5th Overall- Justin Blackmon, WR, OSU
Anyone in the Jaguars front office that tries to claim that they are anything but a needs drafting team is simply speaking out of their rectum. The Jaguars had a major need at wide receiver and selected who many believe is the best wideout in the draft.
Although they likely didn't need to trade up to get Justin Blackmon the team only gave up a fourth round pick to do so and that is acceptable compensation. The real question here is if Blackmon is a Top 5 type of talent and the answer appears to be no. Blackmon isn't a physical monster by any means. He is shy of 6-feet-1 inches tall. He weighs around 210 pounds, but most troubling is that he isn't extremely fast (refused to run at the Combine and most have him as a 4.5 guy).
Blackmon can still be a very good receiver without elite measurable's (see Nicks, Hakeem) but to select him at 5th overall screams ticket-sales scheme pick and not best overall player.
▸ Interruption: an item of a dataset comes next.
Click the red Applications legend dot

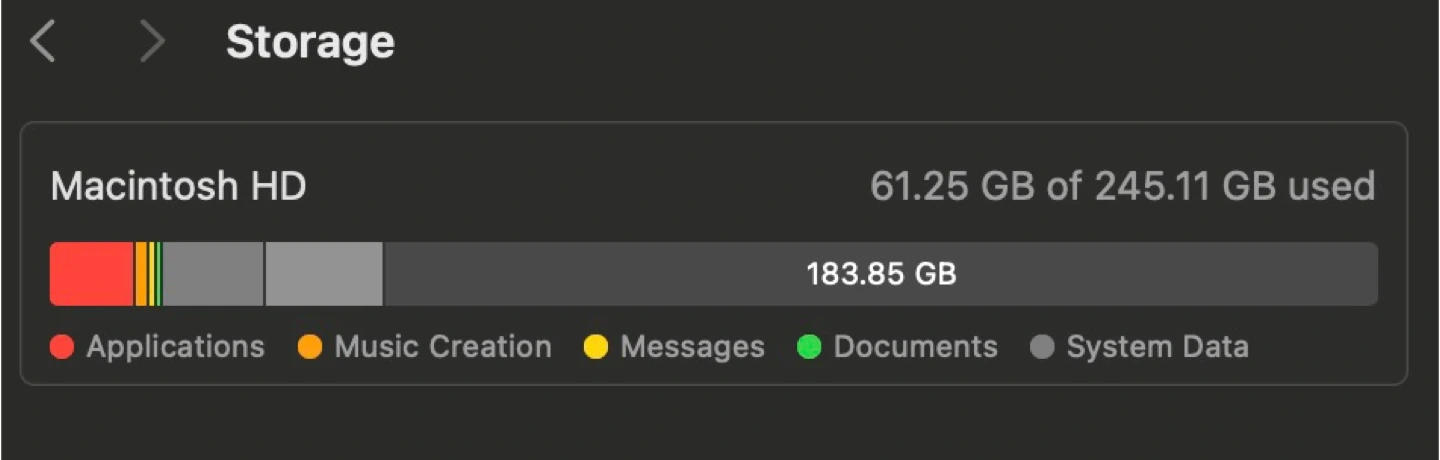tap(62, 348)
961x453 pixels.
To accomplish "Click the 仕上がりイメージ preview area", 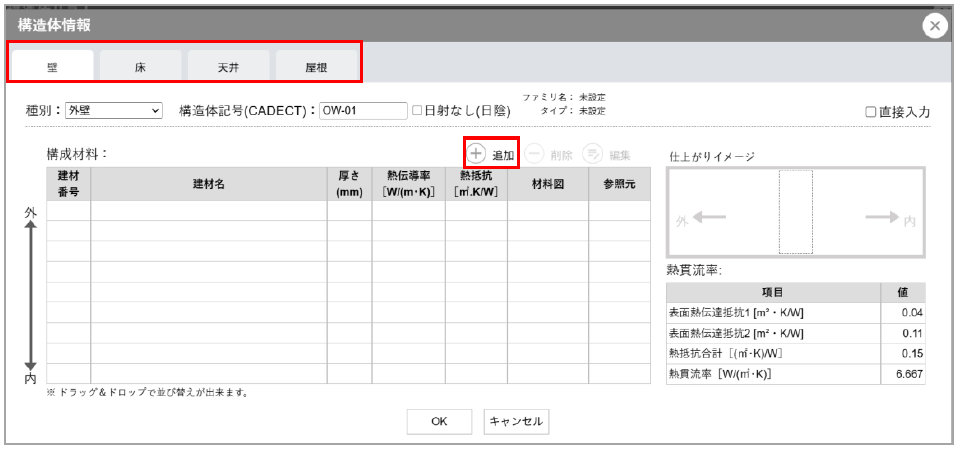I will (x=795, y=212).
38th Overall- Andre Branch, DE, Clemson
Andre Branch was a very productive player at Clemson and his skills should translate to the NFL level providing he learns more technique. First-team All-ACC and 10.5 sacks in 2011 is excellent production in any conference.
Unfortunately, Branch doesn't weigh 260 pounds and at that weight in a 4-3 defense he seems like a situational pass rusher. The Jaguars went that route in previous years with Larry Hart, Jorge Cordova, Bryan Smith and Brent Hawkins, all of which are out of football. Unless the team plans of switching to a 3-4 (which they do have personnel for), it just doesn't seem like Branch is a great fit. You also don't switch schemes after finishing #6 in the NFL in overall defense, especially not for a second-round pick.
Many had Branch as a first-round value so there's no danger that this pick was any sort of reach, but the teams that he figures to fit in best are all 3-4 alignments.
70th Overall- Bryan Anger, P, California
The Jaguars became the first team to draft a punter this early since the Chicago Bears selected Todd Sauerbrun in the second round in 1995. The only word one can use to describe taking a punter this early is incompetence.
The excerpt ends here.